Electroglottographic wavegrams are created in 5 steps (see illustration):
1. extraction of consecutive glottal cycles from the EGG signal;
2. locally normalized data values are converted into monochrome color information, and are plotted as a strip representing one glottal cycle each;
3. strips are rotated 90 degrees counter-clockwise;
4. Glottal cycle duration is normalized by scaling the individual glottal cycle plots to the same height;
5. the resulting graphs are combined to form the final display, the EGG wavegram.

Wavegram data can be influenced by
1. the anatomical baseline of the individual;
2. physiological and habitual muscular patterns in phonation, e.g. degree of vocal fold adduction, register in singing and speech;
3. organic voice disorders, i.e. pathological deviations from the norm.

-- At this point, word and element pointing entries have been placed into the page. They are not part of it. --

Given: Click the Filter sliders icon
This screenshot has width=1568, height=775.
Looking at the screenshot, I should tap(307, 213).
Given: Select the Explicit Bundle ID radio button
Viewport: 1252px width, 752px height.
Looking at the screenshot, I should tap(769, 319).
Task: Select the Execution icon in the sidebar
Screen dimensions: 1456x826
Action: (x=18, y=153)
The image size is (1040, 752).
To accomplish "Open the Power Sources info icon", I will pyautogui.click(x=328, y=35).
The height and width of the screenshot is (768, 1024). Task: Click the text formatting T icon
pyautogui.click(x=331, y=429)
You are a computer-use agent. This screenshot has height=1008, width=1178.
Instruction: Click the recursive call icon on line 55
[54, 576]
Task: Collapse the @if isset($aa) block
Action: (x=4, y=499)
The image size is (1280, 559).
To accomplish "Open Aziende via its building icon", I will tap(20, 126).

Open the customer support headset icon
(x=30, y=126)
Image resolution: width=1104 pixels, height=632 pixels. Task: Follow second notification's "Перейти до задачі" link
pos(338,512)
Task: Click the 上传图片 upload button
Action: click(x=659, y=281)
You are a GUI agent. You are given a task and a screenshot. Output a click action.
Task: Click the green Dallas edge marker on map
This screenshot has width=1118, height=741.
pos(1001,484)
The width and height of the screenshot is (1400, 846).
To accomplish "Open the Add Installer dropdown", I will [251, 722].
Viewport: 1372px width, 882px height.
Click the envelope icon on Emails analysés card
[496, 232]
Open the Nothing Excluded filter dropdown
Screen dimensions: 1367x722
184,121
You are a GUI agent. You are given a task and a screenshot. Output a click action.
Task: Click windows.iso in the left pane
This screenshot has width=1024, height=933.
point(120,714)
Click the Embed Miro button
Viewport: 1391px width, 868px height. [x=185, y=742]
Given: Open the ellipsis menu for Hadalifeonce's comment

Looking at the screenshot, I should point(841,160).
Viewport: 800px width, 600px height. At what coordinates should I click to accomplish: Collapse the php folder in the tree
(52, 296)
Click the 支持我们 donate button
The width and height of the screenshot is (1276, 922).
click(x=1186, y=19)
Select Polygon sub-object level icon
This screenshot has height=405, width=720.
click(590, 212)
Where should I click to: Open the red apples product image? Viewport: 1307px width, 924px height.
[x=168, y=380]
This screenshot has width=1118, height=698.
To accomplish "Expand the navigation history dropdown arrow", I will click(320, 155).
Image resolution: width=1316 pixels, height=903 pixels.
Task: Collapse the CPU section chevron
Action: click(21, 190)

Wavegrams show a potential to be used in:

- screenings for voice disorders (e.g. in schools);
- (real-time) bio-feedback in voice pedagogy and education;
- voice therapy (functional voice disorders);
- conservative and post-operative treatment of organic voice disorders;
- voice recognition in forensics.

To construct a wavegram, the time-varying fundamental frequency is calculated and consecutive individual glottal cycles are identified in the EGG or DEGG signal. Each cycle is locally normalized in duration and amplitude, the signal values are encoded by color intensity and the cycles are concatenated to display the entire phonation in a single image, much as in sound spectrography.

The idea of wavegrams can be extended to displaying other data, such as acoustic signals or high-speed video endoscopic recordings of the vibrating vocal folds.